Cinéma et musique : une bonne formule ! Ce vendredi soir, la directrice artistique des showcases Justine Lévèque a choisi de mettre en avant deux artistes portant une attention toute particulière à l’image. En effet, en plus de chanter, Vendredi sur Mer et Aloïse Sauvage savent occuper la scène en stimulant le regard du public, comme un film peut le faire dans les salles obscures.

Vendredi sur Mer

Derrière Vendredi sur Mer se cache Charligne Mignot, jeune femme attirée par l’esthétisme. Après avoir étudié la photographie, elle se laisse porter vers le monde de la mode et ses multiples styles. C’est grâce à ce chemin artistique que Charline est amenée à mettre en musique un de ses shootings… Ainsi, le label Profil de face la repère, et lui permet de sortir son premier single Mort fine. S’en suit la sortie de La femme à la peau bleue qui la propulse jusqu’au défilé de Sonia Rykiel.

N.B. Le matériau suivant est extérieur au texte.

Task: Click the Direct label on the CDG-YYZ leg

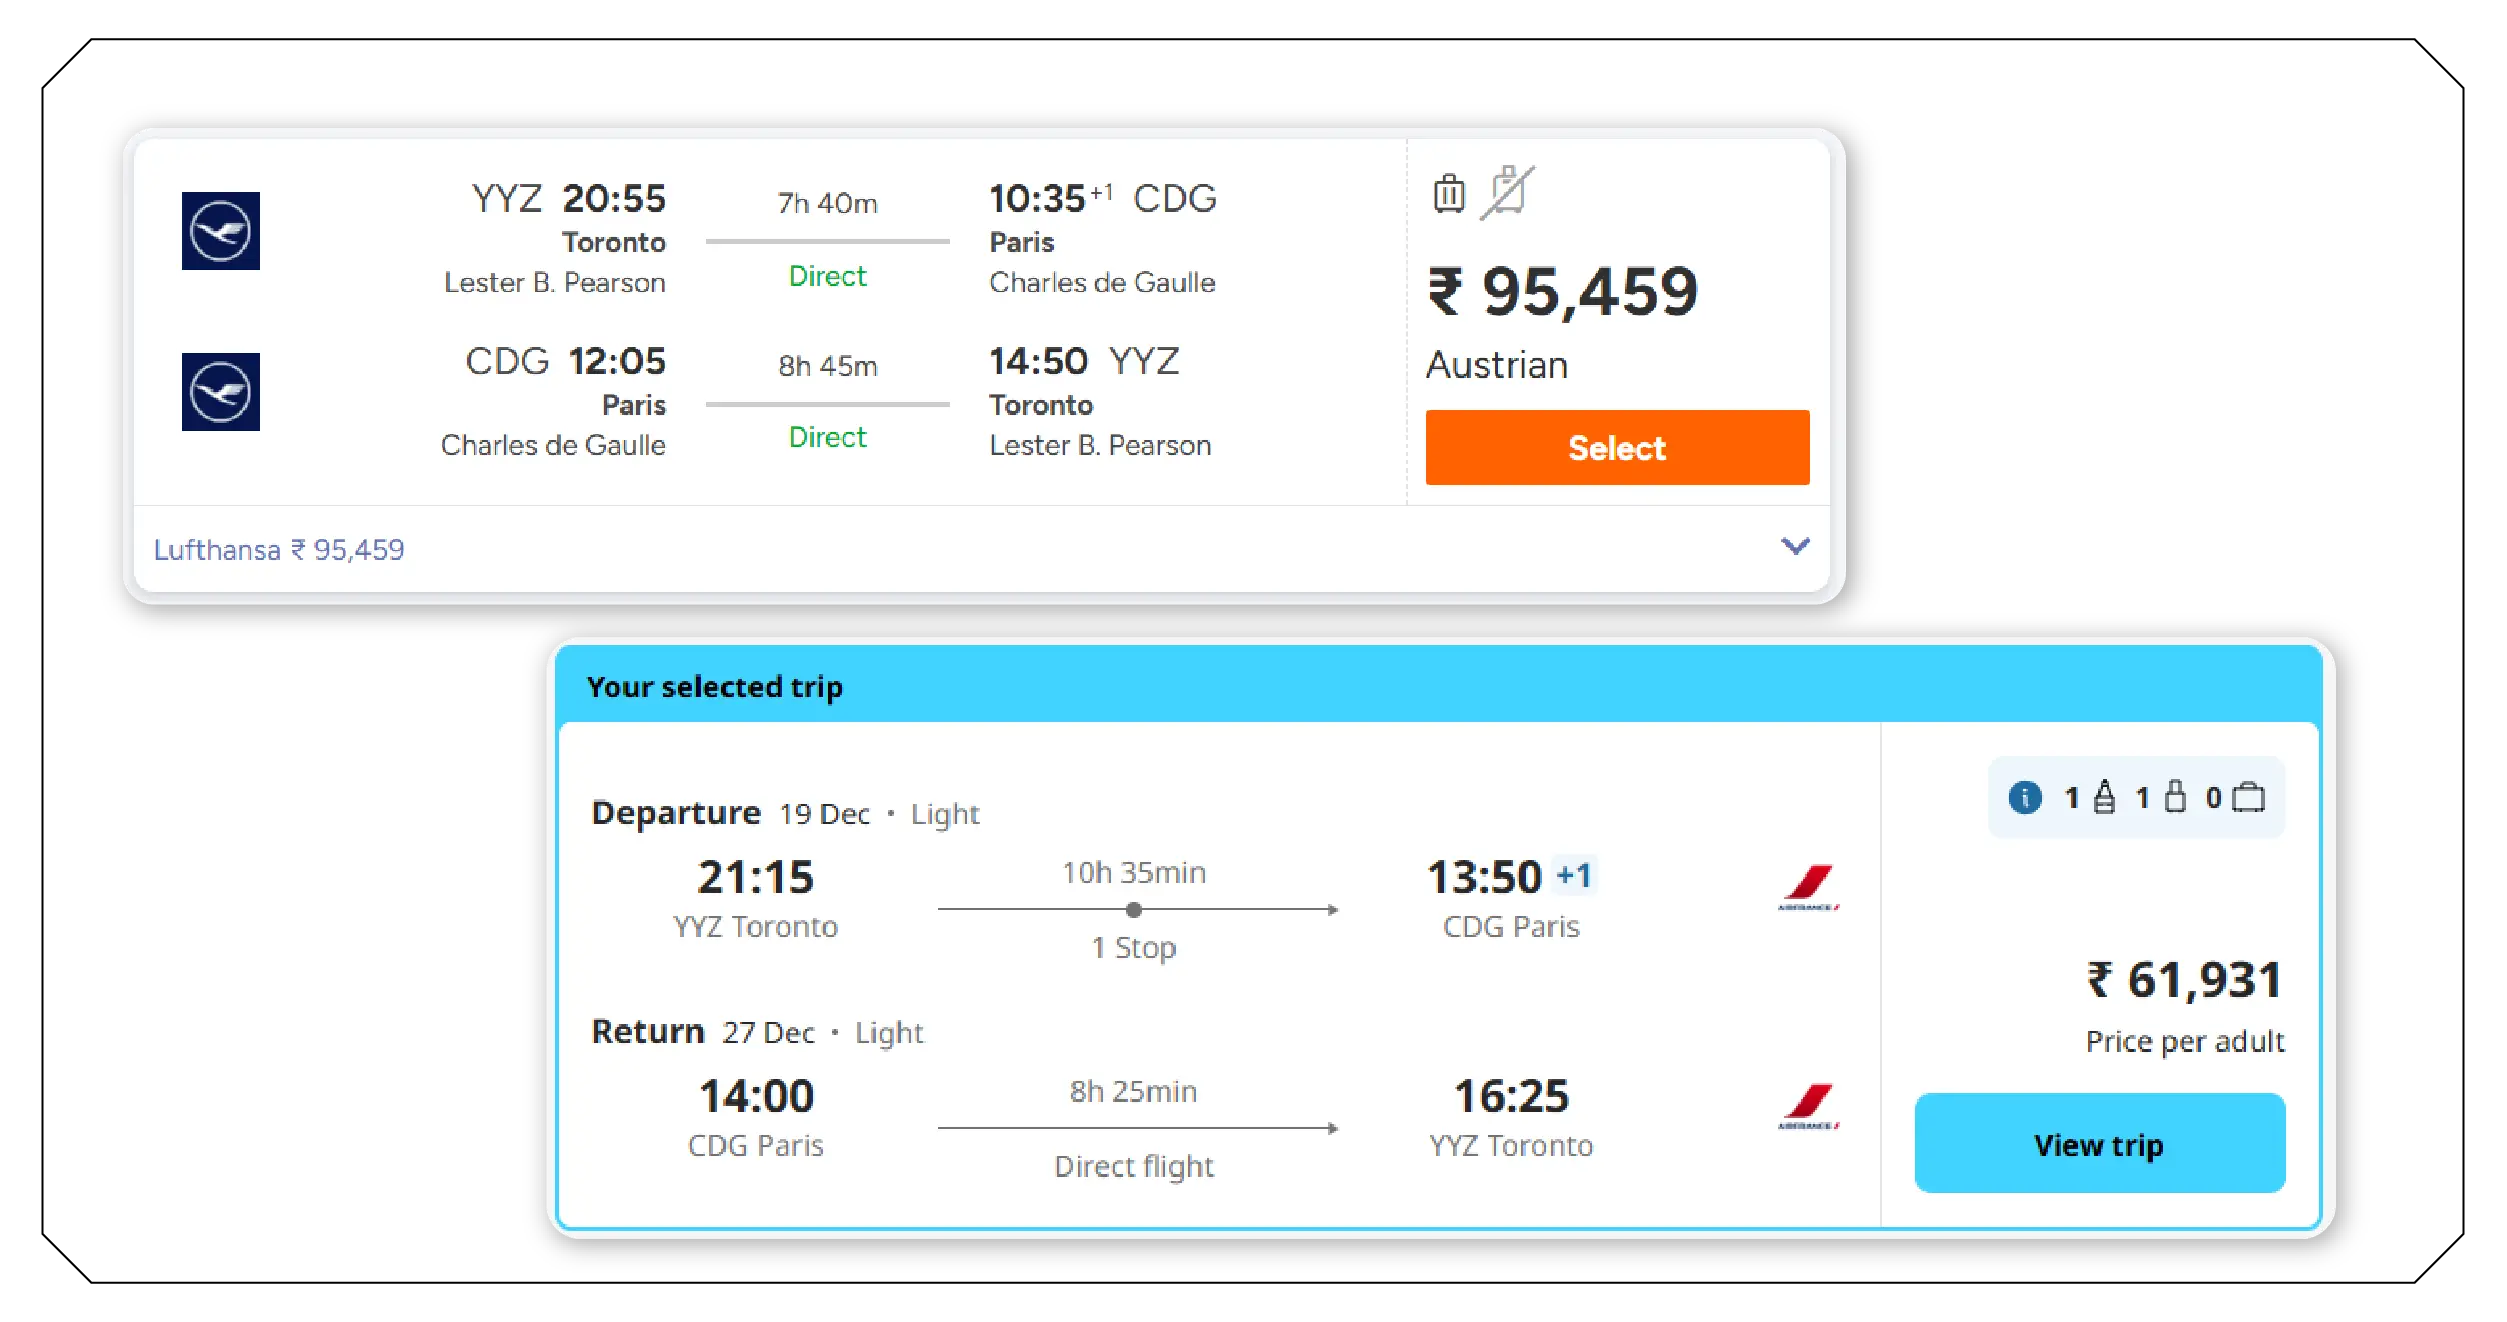Action: 826,437
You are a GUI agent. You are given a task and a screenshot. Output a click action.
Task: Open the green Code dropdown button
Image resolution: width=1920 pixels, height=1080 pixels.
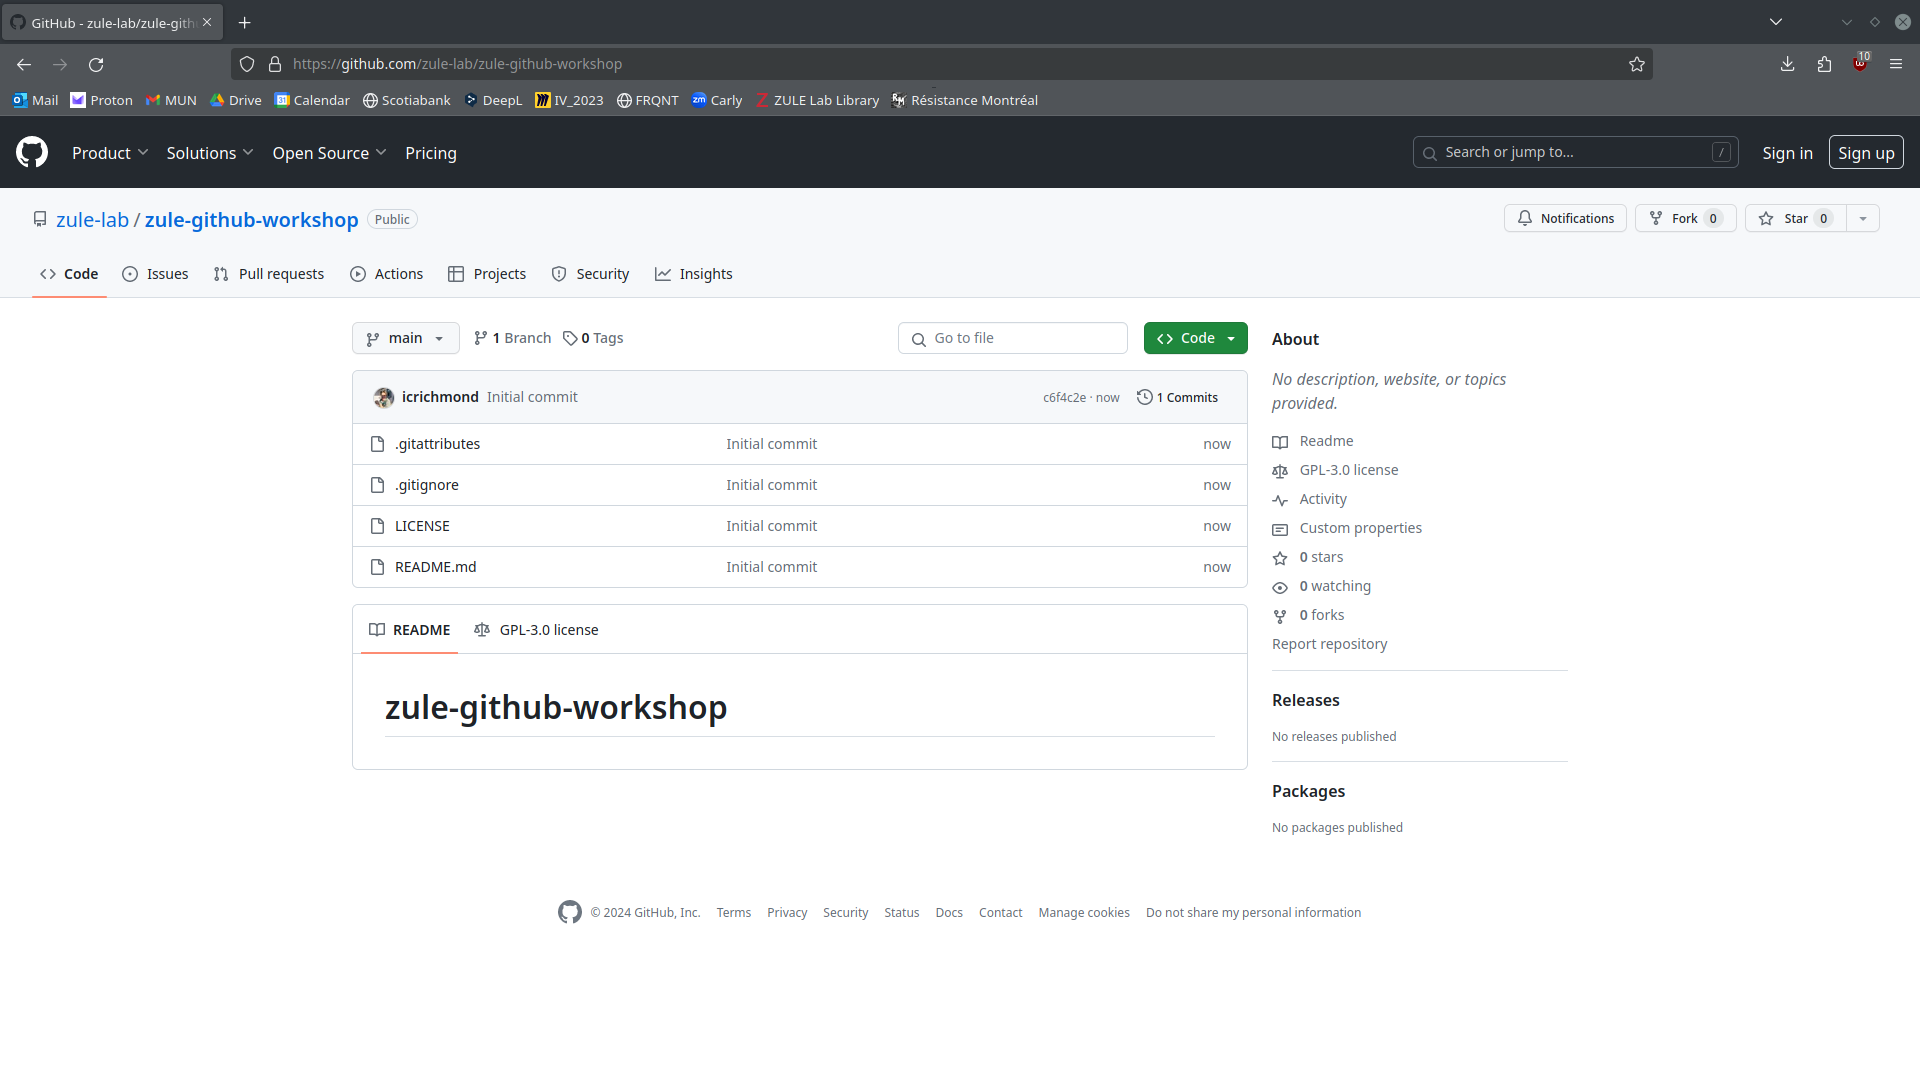pos(1195,338)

Ce soir, Charline Mignot n’est pas venue seule. Accompagnée de son danseur, elle propage la sensualité de sa voix et ses textes tout en libérant son énergie par la gestuelle. Le public est à l’écoute et la musique de Vendredi sur mer propage un air de romantisme. Les couples s’embrassent et s’enlacent, les amis se sourient.

Par sa chorégraphie contemporaine, son danseur accompagne et complète les mots de Charline pour une dualité encore plus esthétique comme sur le titre Les filles désirs

Après la prestation de Vendredi sur mer et une pose rafraîchissante, c’est au tour d’Aloïse Sauvage.

Aloïse Sauvage

Aloïse est une artiste complète : passée par le cirque contemporain à l’Académie Fratellini en spécialité acro-danse, elle atterrie devant la caméra grâce à un agent qui la repère à la sortie de l’école. Apparue dans Trepalium de Vincent Lannoo, Mal de Pierres de Nicole Garcia, Django d’Etienne Comar et dernièrement 120 battements par minute de Robin Campillo, elle vient de sortir son deuxième titre Hiver Brûlant qu’elle a écrit et composé.

En arrivant sur la petite scène du rooftop, Aloïse impose directement sa personnalité. Petites blagues pour le public et c’est parti pour une belle découverte artistique.

La chanteuse, court, danse et n’hésite pas à grimper sur les pilotis qui l’encadrent pour libérer la rage de ses textes.

“Aphone à force d’être à fond”, tel est le fameux refrain que tout le public fini par “crier”, emporté dans l’énergie scénique d’Aloïse.

En résumé, le rooftop du festival accueille de belles soirées placées sous le signe de la découverte musicale.